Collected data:
________________________

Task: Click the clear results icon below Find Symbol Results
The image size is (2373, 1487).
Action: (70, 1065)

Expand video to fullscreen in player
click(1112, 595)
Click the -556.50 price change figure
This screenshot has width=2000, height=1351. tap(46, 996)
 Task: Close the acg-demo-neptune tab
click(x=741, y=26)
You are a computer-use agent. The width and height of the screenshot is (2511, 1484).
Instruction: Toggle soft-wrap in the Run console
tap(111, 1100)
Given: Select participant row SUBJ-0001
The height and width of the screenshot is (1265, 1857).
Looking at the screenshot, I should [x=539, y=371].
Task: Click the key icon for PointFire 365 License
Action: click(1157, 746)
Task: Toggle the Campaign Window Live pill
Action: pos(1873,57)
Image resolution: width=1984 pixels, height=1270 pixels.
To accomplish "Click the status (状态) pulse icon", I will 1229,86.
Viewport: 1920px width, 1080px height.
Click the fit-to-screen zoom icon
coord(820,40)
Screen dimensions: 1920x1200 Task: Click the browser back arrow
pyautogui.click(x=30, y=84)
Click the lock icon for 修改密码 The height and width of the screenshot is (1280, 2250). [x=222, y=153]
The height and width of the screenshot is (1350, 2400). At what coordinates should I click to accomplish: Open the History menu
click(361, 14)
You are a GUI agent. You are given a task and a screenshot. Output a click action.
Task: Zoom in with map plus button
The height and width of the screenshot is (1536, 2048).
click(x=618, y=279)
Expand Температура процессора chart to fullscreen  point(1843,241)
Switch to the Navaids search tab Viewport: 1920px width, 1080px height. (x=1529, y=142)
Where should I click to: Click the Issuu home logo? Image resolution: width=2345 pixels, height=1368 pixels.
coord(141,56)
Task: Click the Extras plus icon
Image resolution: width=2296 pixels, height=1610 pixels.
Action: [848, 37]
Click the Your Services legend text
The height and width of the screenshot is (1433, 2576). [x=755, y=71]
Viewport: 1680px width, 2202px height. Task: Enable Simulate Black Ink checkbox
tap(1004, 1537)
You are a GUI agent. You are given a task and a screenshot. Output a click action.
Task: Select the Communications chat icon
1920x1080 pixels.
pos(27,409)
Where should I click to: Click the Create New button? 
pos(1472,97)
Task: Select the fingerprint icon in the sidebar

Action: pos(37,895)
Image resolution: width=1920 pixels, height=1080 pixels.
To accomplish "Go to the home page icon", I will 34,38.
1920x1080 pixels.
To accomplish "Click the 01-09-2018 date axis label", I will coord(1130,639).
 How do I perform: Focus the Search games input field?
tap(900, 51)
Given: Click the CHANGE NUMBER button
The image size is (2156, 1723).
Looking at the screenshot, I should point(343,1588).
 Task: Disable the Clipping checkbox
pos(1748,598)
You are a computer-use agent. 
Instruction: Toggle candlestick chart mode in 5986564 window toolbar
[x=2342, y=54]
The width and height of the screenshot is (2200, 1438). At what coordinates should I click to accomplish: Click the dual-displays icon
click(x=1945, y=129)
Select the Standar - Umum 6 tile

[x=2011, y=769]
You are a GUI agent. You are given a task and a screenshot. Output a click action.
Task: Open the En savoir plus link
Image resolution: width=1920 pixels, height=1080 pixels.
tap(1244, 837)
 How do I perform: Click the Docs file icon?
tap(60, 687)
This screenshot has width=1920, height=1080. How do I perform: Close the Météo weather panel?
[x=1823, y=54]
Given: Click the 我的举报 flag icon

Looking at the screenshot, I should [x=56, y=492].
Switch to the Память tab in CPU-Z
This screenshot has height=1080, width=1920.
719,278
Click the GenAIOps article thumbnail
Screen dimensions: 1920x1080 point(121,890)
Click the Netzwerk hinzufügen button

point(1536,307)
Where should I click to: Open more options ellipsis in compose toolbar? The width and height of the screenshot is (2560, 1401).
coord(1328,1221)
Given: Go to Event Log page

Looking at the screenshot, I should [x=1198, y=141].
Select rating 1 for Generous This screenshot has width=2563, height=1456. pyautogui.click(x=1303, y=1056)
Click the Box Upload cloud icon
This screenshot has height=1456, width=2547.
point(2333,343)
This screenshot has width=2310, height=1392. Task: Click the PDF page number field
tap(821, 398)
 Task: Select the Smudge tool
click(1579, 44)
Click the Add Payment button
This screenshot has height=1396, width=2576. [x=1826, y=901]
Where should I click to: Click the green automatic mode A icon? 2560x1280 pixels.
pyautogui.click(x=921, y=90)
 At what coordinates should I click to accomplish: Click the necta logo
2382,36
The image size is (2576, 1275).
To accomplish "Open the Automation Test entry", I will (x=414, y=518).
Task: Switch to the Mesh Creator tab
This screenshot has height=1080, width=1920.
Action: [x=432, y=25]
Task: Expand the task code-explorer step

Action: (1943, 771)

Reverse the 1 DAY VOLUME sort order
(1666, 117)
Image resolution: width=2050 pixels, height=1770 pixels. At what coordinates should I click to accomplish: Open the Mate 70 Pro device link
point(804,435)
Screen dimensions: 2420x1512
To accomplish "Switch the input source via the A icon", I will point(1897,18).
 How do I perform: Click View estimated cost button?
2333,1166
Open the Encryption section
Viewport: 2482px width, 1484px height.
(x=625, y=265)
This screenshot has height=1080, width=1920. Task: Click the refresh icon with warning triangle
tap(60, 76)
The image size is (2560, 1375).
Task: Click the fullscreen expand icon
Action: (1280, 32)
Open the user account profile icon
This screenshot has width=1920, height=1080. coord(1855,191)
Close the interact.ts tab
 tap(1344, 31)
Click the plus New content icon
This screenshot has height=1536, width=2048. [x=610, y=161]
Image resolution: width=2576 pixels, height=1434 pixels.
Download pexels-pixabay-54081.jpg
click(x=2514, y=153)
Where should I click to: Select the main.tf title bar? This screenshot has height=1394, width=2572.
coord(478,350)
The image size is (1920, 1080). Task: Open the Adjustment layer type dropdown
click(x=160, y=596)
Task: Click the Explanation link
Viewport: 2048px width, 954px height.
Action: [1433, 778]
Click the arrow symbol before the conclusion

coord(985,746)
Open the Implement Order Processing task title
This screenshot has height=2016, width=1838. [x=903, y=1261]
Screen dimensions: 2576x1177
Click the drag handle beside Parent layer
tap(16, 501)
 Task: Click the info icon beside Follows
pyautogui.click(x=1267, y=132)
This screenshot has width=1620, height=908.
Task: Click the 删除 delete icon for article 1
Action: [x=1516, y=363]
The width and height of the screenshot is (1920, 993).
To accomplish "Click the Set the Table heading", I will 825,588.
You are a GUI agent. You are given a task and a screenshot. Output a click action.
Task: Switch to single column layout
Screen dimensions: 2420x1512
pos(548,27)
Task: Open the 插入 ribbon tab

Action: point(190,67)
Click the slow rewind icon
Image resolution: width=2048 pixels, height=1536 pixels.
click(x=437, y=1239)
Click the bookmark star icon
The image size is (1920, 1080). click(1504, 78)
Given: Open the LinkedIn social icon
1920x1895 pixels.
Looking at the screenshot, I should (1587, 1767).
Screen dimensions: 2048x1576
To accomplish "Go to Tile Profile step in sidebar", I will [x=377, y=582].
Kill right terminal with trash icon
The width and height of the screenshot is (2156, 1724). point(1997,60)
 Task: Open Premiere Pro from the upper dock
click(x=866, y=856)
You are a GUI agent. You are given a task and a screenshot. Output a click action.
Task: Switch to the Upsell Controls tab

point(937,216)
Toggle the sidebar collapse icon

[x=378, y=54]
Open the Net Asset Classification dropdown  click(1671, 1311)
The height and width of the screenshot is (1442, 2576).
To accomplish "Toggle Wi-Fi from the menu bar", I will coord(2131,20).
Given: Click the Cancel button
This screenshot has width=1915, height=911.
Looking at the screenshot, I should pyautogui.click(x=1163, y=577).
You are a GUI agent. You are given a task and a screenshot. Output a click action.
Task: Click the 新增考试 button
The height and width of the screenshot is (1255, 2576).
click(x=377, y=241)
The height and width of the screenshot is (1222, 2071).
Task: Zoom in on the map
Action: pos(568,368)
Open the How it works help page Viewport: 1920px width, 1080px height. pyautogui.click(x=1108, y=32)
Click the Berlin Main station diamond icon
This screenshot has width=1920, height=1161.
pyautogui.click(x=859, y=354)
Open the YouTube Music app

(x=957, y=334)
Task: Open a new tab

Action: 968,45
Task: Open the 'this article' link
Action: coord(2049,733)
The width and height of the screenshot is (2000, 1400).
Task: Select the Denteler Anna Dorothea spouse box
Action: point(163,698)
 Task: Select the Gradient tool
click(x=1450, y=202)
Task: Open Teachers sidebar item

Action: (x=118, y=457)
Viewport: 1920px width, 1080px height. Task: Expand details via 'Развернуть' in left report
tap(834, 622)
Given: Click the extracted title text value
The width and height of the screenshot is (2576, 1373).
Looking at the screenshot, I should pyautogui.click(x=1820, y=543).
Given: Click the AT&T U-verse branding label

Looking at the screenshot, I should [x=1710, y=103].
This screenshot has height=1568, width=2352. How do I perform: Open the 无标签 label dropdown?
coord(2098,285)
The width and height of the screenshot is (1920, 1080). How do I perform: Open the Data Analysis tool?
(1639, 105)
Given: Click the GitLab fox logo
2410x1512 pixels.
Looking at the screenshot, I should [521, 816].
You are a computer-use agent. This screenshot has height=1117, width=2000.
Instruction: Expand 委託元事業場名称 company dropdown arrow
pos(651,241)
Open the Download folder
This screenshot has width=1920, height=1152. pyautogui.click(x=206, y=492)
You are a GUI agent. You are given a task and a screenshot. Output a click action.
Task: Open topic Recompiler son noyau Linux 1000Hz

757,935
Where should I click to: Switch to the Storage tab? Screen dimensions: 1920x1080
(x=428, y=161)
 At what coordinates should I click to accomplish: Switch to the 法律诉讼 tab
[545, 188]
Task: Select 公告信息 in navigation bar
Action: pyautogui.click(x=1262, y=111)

________________________

**Your task**
Reproduce each line from the data that has "computer" in it.

**Answer space**
You are a computer-use agent. The width and height of the screenshot is (2511, 1484).
You are a computer-use agent. 
You are a computer-use agent. This screenshot has height=1117, width=2000.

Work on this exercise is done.